(Screenshot grounding data)
*****
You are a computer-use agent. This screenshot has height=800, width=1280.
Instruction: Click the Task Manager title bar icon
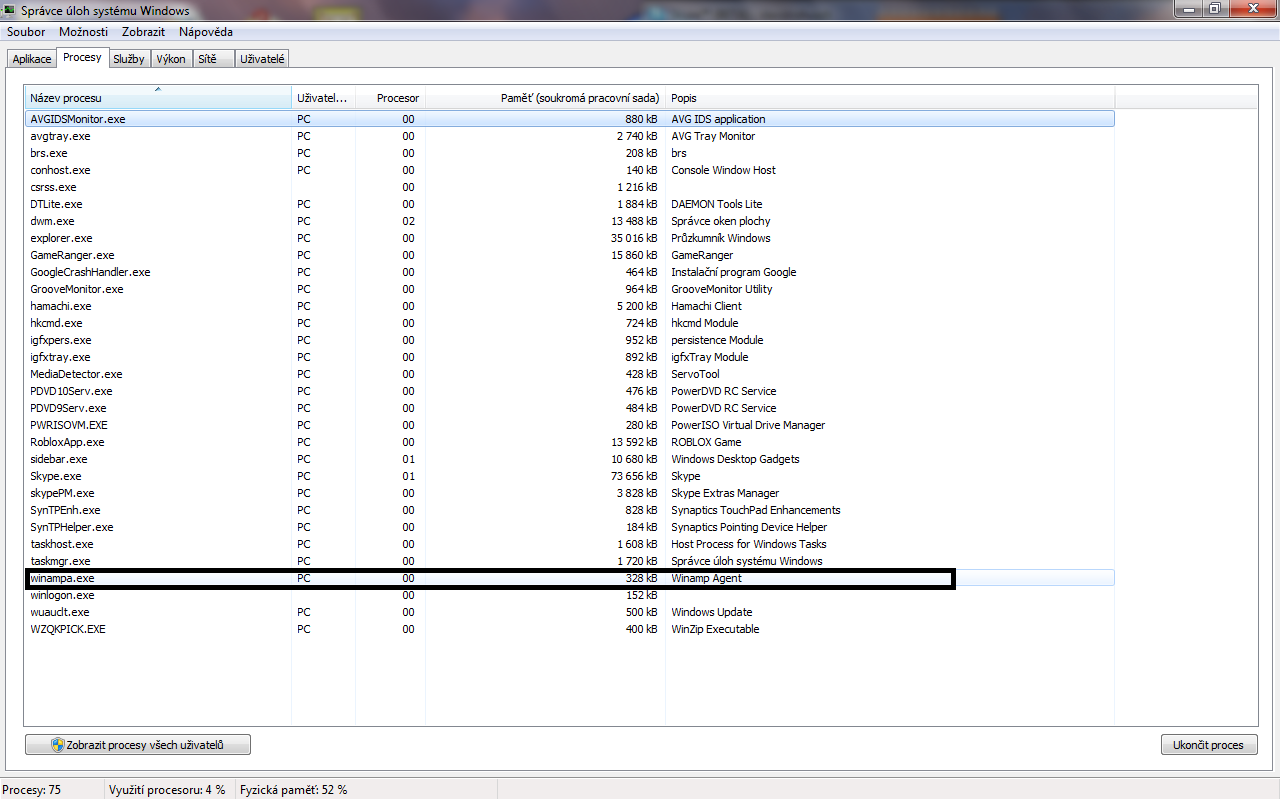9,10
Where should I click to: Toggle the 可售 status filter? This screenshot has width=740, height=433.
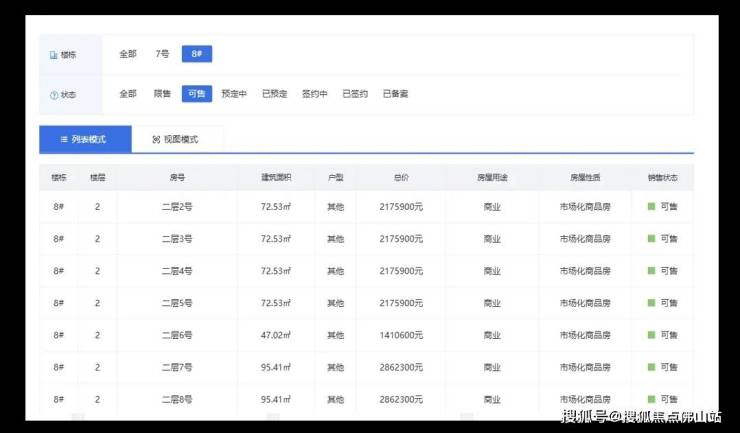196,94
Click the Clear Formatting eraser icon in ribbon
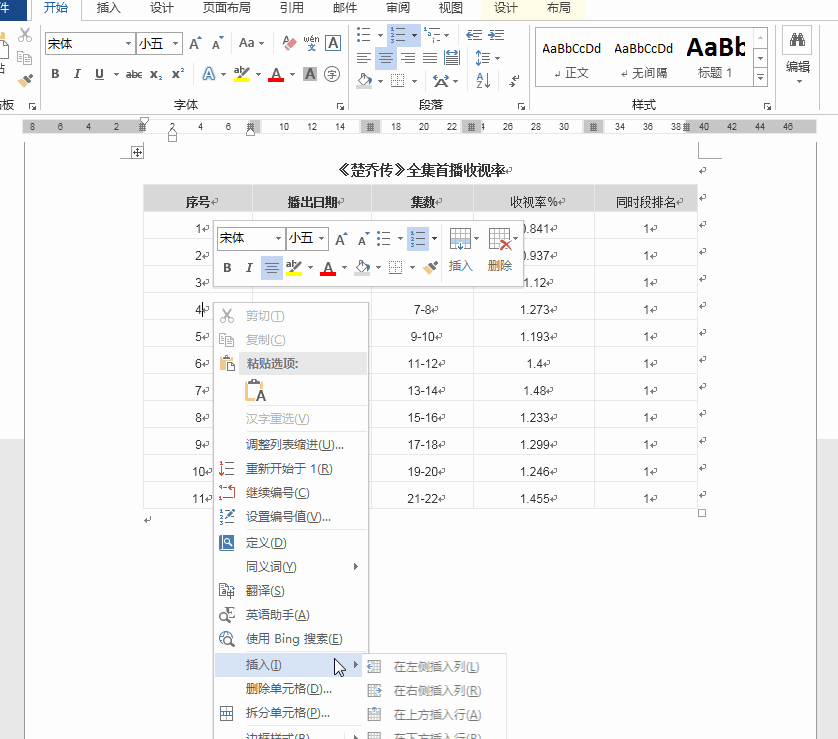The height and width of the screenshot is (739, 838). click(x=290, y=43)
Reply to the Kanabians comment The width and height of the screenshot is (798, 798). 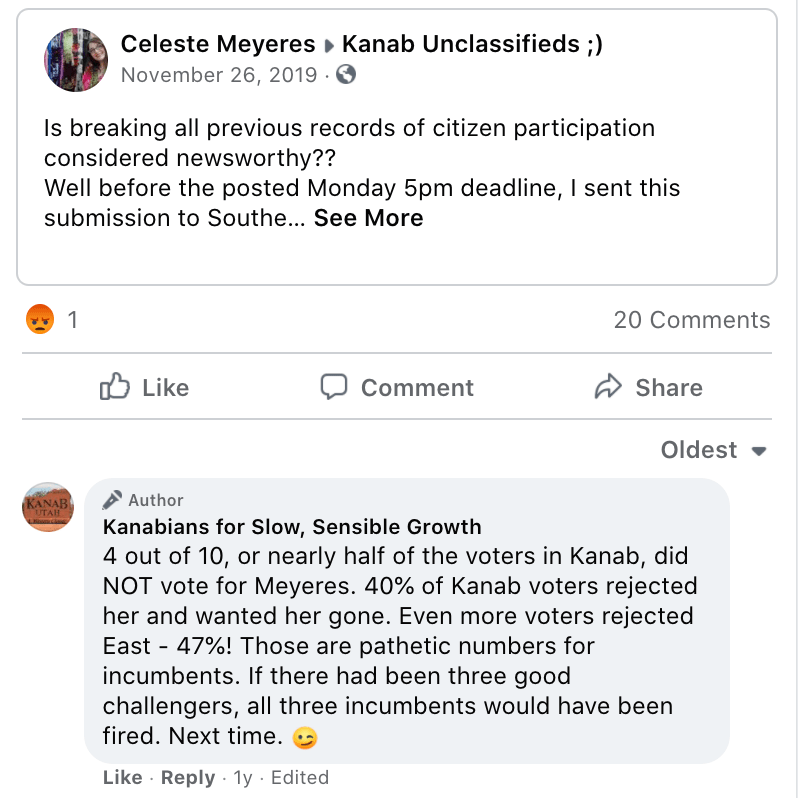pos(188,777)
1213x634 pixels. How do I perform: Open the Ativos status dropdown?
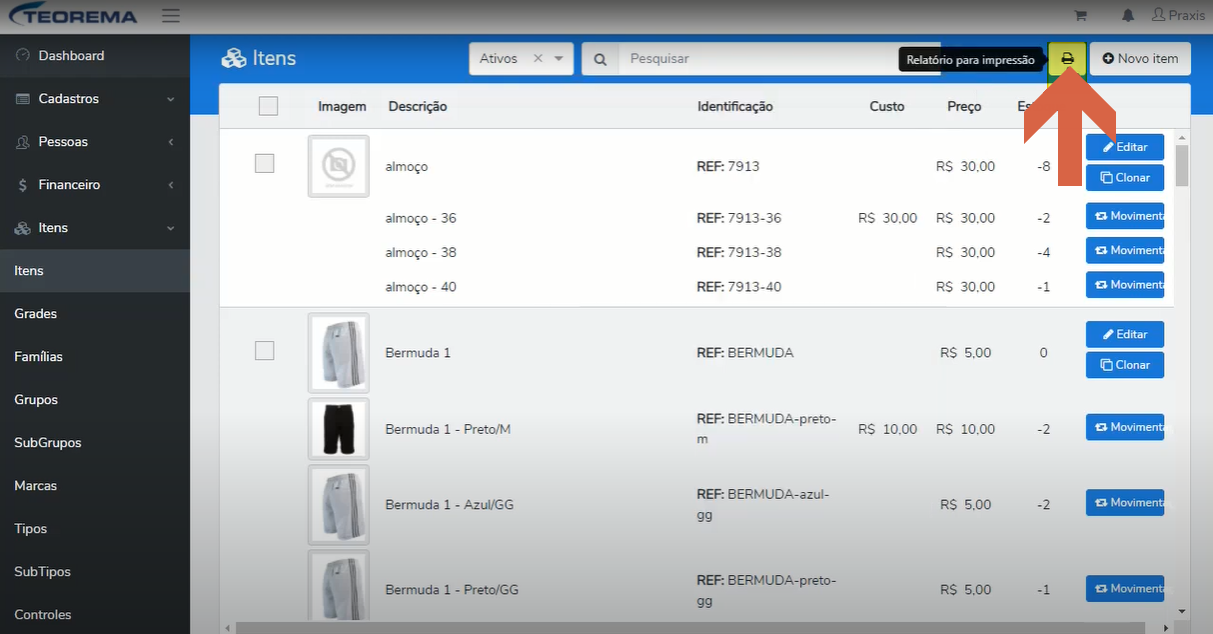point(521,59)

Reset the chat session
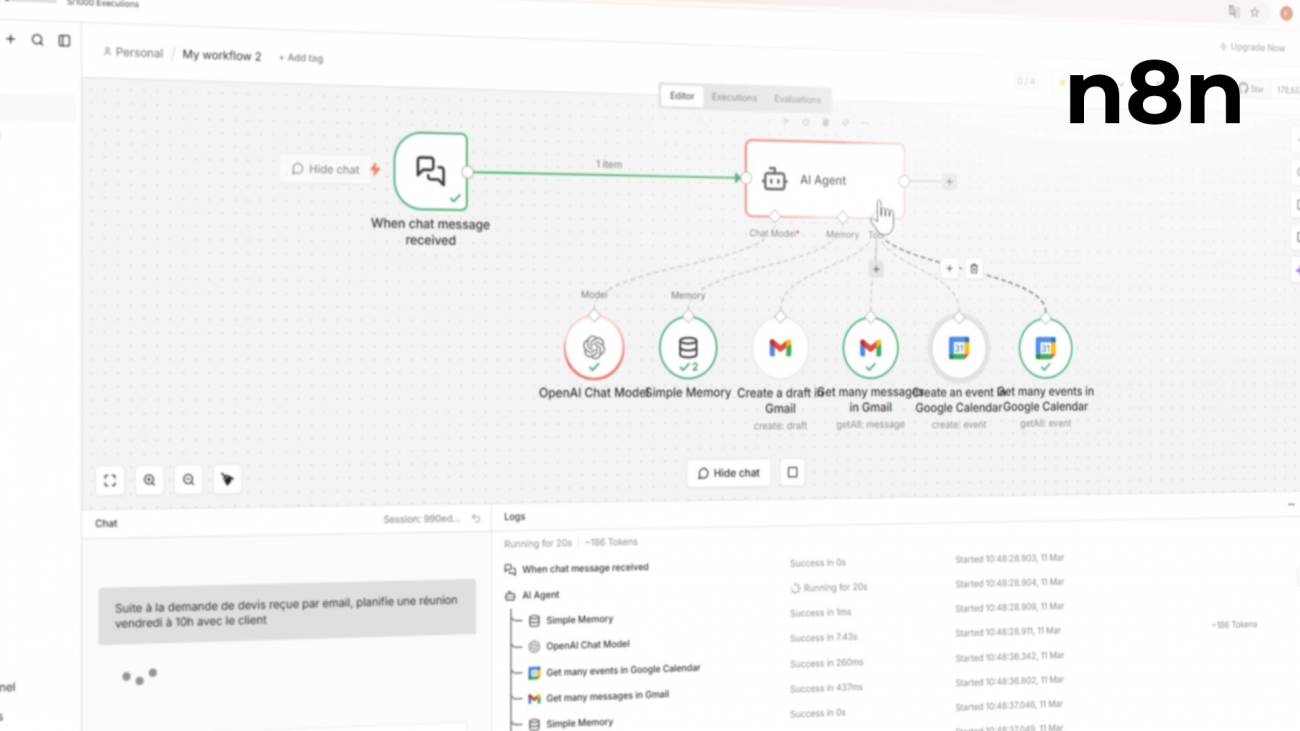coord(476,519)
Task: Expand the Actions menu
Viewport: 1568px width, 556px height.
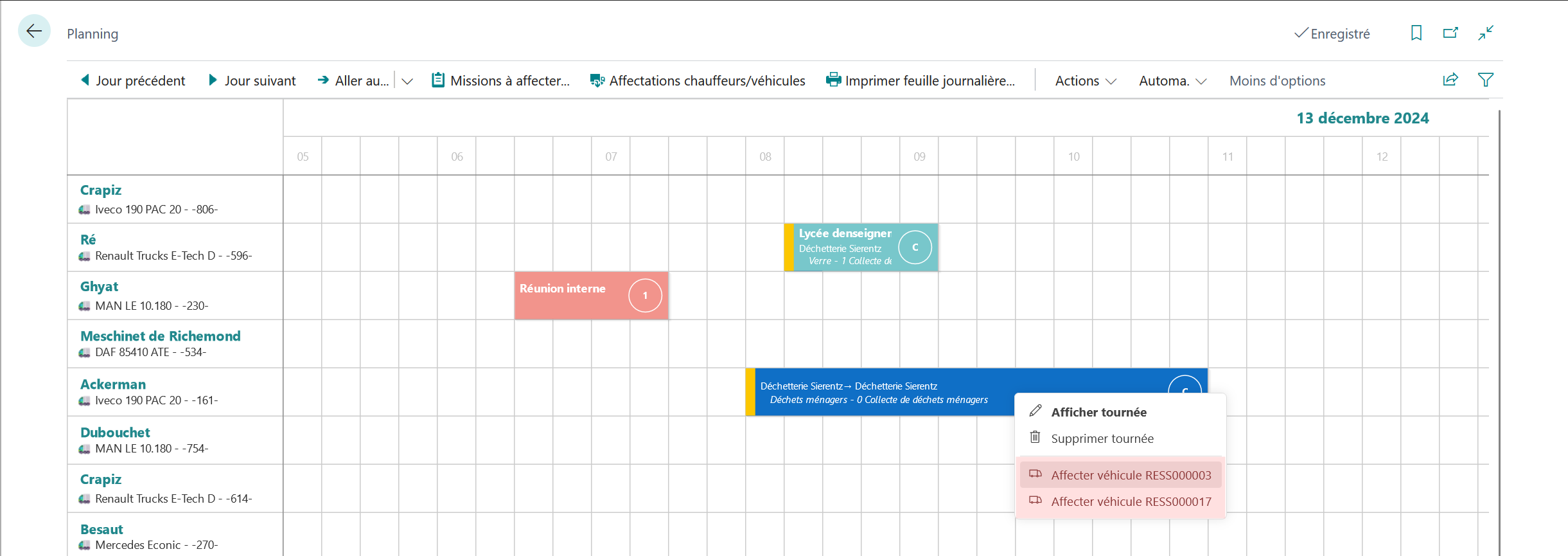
*****
Exercise goal: Find the line containing "1213x634 pixels. How", then extract it and every line after it to the end of the data above, exactly and nothing else, without pictures.

Exercise result:
1213x634 pixels. How do I perform: Open the Ativos status dropdown?
point(521,59)

Reset the chat session
coord(476,519)
Task: Expand the Actions menu
Viewport: 1568px width, 556px height.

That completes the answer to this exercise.